WORK REQUEST:
Within the material below, transcribe exactly the lines from the one holding "Task: Click the redo arrow icon" through the one holding "Click the YOUR OPENAI KEY placeholder text", keeping both ends and skipping the rest.

----

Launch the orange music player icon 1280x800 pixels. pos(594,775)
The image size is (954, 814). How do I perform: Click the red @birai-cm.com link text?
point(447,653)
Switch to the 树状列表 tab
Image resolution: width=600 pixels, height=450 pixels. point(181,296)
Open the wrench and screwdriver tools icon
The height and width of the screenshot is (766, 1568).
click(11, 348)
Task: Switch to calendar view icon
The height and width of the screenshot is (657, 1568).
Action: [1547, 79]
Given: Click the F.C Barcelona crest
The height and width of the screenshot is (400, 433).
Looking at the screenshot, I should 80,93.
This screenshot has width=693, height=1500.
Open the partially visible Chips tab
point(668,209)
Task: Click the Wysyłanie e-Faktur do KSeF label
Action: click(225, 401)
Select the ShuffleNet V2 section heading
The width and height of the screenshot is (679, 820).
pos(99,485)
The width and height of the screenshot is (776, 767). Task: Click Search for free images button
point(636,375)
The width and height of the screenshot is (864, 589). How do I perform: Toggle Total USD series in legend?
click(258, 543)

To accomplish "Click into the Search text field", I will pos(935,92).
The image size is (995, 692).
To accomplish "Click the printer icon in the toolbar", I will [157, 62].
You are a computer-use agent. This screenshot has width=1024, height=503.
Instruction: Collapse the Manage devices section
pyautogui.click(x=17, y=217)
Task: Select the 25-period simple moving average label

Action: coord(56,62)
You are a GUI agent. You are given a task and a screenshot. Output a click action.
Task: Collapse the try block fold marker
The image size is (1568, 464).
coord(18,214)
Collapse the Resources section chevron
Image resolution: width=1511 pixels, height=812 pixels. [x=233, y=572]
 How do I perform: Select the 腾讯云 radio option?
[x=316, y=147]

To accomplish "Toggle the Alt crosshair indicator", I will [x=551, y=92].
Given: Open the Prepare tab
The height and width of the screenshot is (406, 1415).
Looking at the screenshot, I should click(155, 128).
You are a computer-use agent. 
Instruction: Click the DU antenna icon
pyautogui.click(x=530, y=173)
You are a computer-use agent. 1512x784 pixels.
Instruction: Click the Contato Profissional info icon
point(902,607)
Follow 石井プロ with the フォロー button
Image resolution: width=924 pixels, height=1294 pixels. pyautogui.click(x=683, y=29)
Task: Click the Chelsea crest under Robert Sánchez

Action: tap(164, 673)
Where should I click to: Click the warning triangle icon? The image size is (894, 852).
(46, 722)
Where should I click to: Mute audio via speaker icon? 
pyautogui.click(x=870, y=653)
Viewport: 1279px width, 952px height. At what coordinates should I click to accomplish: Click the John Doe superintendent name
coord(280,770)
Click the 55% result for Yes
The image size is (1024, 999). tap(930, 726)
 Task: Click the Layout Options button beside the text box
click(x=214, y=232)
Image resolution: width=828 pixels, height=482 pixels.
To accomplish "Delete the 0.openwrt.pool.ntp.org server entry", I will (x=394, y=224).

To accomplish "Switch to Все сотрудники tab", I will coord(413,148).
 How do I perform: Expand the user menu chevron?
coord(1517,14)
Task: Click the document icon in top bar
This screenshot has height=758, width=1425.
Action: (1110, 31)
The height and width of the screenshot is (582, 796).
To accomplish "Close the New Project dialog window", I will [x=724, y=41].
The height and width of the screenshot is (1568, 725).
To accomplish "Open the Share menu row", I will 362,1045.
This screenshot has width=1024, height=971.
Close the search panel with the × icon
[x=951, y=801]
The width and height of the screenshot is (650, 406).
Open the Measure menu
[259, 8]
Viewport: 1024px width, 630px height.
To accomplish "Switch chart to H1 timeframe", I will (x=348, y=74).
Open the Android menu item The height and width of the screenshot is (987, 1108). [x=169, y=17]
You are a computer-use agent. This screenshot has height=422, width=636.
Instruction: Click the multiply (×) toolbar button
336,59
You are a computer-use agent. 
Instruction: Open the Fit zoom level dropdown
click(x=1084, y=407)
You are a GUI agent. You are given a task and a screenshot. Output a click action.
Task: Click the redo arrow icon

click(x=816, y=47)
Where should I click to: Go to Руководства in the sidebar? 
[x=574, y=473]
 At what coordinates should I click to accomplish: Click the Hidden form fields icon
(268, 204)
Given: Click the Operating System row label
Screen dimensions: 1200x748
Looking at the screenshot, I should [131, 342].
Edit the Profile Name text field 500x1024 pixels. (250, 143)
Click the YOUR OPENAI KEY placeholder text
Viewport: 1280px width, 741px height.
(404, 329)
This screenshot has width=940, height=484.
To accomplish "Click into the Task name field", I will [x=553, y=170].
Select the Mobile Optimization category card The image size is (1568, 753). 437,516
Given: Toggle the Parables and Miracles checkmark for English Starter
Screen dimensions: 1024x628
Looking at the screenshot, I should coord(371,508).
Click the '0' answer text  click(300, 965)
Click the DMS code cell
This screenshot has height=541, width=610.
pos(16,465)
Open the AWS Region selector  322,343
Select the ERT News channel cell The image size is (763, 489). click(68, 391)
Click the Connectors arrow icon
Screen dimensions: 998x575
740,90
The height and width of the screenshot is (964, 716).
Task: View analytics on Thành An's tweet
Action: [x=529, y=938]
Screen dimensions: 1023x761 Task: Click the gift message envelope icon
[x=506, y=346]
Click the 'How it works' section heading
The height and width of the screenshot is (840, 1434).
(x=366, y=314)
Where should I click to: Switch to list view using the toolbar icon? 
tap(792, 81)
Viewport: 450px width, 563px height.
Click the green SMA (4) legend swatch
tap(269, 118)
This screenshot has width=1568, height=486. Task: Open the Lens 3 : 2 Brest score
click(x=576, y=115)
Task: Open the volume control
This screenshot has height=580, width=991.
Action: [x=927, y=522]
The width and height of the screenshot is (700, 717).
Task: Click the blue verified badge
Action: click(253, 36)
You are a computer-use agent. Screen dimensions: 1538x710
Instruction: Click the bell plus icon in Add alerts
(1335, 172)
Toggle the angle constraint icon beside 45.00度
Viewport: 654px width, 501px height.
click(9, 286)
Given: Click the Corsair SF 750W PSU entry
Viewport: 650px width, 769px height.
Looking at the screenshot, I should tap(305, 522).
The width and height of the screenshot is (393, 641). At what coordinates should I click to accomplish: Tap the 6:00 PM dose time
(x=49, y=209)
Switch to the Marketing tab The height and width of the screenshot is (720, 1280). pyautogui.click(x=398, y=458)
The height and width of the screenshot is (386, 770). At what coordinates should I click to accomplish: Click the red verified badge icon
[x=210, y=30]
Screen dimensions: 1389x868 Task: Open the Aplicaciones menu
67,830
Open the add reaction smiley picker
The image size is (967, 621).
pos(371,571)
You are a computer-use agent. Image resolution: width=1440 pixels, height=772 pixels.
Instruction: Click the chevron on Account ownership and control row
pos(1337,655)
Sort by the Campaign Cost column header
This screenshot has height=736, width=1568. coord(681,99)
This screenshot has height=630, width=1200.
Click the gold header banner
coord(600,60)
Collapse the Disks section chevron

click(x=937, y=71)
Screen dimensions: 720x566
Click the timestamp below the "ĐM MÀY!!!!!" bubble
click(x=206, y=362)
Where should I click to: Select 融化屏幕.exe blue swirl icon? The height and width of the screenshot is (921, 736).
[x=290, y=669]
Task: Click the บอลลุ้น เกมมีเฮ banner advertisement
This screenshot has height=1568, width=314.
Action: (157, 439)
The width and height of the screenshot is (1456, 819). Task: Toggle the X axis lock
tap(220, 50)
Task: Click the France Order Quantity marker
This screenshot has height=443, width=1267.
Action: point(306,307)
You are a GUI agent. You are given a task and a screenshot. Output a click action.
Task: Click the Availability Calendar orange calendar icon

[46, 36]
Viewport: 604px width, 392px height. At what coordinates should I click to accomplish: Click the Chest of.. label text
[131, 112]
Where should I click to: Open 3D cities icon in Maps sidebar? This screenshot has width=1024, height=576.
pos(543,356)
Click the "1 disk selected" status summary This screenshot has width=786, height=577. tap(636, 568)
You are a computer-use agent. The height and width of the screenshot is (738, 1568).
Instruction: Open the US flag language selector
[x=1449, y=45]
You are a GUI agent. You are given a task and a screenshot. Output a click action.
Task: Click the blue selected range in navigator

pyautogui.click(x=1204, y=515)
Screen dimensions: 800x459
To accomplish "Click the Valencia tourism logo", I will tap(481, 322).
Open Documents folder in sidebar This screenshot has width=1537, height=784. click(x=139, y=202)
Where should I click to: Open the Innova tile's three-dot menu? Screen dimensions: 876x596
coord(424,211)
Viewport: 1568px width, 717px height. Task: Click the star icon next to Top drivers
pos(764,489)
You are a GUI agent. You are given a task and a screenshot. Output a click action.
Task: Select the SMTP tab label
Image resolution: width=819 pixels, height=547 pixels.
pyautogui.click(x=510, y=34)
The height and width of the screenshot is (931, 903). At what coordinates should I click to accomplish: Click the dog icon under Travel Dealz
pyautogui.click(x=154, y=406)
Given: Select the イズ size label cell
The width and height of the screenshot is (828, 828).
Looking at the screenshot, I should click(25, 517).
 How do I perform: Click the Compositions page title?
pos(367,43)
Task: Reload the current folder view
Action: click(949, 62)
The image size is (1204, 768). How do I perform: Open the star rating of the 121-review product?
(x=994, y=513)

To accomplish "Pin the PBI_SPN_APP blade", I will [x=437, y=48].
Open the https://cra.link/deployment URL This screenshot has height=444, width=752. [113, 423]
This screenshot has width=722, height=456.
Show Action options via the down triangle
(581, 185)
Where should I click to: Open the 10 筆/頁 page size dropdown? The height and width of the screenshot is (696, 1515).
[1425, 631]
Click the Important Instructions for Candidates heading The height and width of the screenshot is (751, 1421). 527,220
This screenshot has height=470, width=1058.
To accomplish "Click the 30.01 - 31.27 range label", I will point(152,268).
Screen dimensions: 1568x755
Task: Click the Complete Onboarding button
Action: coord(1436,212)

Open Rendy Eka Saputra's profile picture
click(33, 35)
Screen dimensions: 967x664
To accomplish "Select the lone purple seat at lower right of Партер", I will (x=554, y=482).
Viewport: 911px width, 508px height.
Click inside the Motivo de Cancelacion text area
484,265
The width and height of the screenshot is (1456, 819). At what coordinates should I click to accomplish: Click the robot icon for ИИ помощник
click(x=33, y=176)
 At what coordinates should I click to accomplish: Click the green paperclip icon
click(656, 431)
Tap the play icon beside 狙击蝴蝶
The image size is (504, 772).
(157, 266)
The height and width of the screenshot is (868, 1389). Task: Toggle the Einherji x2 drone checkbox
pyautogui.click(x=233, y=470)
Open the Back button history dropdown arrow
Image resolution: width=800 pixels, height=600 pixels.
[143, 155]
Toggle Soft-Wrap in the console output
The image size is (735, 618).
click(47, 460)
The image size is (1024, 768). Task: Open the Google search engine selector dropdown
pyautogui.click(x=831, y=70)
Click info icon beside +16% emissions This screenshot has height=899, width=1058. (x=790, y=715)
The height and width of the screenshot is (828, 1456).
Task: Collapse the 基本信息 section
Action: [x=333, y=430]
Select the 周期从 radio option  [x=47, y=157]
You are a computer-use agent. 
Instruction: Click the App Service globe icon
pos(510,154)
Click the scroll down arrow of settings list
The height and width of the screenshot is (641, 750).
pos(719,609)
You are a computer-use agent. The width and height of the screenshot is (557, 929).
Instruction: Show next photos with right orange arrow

----

WRITTEN RESPONSE:
Task: Click the redo arrow icon

click(x=816, y=47)
Where should I click to: Go to Руководства in the sidebar? 
[x=574, y=473]
 At what coordinates should I click to accomplish: Click the Hidden form fields icon
(268, 204)
Given: Click the Operating System row label
Screen dimensions: 1200x748
Looking at the screenshot, I should [131, 342].
Edit the Profile Name text field 500x1024 pixels. (250, 143)
Click the YOUR OPENAI KEY placeholder text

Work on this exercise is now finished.